– Вам лучше не видеть моих эмоций, – прошептала Бану, и тут с ужасом почувствовала, что кровь пропитывает ткань рукава и вот-вот проступит наружу. – Хм, можно мне выйти?

– Куда, в туалет? – с любопытством спросило Веретено.

– Нет, по делу…

– Тогда нельзя. Все дела потом сделаешь. Я тебя не отпускаю. – Выражение его лица стало как у вредного ребёнка, который на глазах у взрослых делает то, что запрещено, и с интересом наблюдает за их реакцией.

– Мне очень надо, – попыталась канючить Бану, но как-то неубедительно.

– Я один раз сказал, – злорадно отрезало Веретено и закрутило Бану, как волчок.

Музыка закончилась, и Веретено начало разбирать ошибки, которые умудрилось заметить у всех и каждого, несмотря на то что пристально смотрело на Бану во время танца. Она даже подумала, что у него, наверное, замечания готовы заранее, потому что он успел изучить всех учеников, которые повторяли одни и те же ошибки из года в год, подобно тому, как он из года в год повторял в одних и тех же выражениях свои наставления.

Пока он стоял, сложив руки на груди, и говорил о том, как важно не смотреть в пол во время танца, Бану на цыпочках выбежала из зала и помчалась в раздевалку мимо удивлённых новичков, пытавшихся танцевать в коридоре. Рука кровоточила, и кровь никак не хотела сворачиваться, словно вопреки всем законам природы у Бану вдруг началась гемофилия.

– Плохо, да? – вопросил тихий голос за её спиной. Бану резко обернулась и увидела юношу с белой, как гипс, кожей, на щеках окрашенной нежным туберкулёзным румянцем, и ясными глазами под высокими бровями, придающими ему возвышенный вид лика с иконы.

– Это женская раздевалка.

– Но ты же не раздеваешься.

– Я могла бы и раздеваться.

– В середине урока? Тогда мне бы повезло, а тебе – нет. – Юноша криво улыбнулся, правда, его эта кривая ухмылка ничуть не испортила. Он порылся в кармане брюк и вытащил большой носовой платок.

– Вот, возьми.

Поколебавшись, Бану взяла платок и приложила к царапинам. Платок побагровел и потяжелел.

– Интересно, почему так… – растерянно спросила она скорее себя, чем неожиданного свидетеля.

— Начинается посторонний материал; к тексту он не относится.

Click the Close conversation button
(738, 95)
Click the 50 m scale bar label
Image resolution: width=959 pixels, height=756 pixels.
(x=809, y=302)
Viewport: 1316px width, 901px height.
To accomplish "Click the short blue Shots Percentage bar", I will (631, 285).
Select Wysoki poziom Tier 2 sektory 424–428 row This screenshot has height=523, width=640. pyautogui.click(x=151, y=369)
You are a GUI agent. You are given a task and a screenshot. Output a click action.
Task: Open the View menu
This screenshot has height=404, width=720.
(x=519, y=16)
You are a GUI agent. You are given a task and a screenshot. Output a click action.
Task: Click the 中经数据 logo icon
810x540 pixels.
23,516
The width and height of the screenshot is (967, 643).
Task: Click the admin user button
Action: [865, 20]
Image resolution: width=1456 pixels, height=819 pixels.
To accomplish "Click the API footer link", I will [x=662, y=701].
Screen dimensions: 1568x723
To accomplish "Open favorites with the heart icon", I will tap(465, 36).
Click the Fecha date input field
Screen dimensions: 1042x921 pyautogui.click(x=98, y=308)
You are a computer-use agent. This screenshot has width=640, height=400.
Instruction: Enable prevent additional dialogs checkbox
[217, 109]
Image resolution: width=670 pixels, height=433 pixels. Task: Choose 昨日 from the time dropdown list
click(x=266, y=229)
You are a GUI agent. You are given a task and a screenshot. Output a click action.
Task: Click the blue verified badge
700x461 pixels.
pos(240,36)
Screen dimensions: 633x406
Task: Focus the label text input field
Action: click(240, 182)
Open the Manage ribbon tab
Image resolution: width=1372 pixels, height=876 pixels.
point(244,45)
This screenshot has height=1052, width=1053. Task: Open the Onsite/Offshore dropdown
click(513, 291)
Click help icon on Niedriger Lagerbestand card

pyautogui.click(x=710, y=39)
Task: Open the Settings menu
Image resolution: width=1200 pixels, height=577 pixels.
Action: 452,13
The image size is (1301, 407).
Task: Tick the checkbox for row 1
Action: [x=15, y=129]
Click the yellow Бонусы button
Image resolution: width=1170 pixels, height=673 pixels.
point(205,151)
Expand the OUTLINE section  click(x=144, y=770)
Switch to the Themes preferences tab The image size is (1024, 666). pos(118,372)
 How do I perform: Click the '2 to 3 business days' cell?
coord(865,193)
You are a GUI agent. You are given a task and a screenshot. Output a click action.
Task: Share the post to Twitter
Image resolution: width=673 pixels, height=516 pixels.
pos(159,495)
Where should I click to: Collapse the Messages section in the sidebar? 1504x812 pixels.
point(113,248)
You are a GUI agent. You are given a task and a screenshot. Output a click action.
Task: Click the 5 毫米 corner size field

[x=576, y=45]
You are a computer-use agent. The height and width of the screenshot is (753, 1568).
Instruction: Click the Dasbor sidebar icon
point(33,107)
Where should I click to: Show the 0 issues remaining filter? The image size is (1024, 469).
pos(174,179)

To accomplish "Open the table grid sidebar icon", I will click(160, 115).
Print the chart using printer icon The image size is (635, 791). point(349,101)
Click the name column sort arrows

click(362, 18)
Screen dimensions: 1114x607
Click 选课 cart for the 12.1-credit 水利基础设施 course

– Тут может быть всё что угодно, – загадочно ответил юноша. – Меня зовут Кафар, если тебе интересно.

– Мне не интересно. – От огорчения Бану стала совсем неучтивой. Кафар тяжело вздохнул.

– Советую вернуться на урок, а то Он разозлится.

Тут, как по заказу, в коридоре зазвенел, отскакивая от стен, зеркал и голов, голос Веретена. Увидев Бану, выскакивающую из раздевалки, Веретено драматически, чтобы слышали все, закричало:

– Так, я не понял, ты куда ушла?!

– Ну я же сказала, что мне очень надо. – И, нагло посмотрев ему прямо в глаза, Бану прибавила вполголоса: – Вы такой хорошенький, когда злитесь.

Он моментально смягчился, и на лице его отразилось довольство.

– Разве я злюсь? Я же не злюсь. – Он взял Бану под ручку, и вместе они вернулись в зал. Кафар, оставшийся в раздевалке, вытянул из того же кармана платок, точь-в-точь такой же, как первый, и приложил его к сочащейся сукровицей открытой ране на своей ладони, которую Бану почему-то не заметила.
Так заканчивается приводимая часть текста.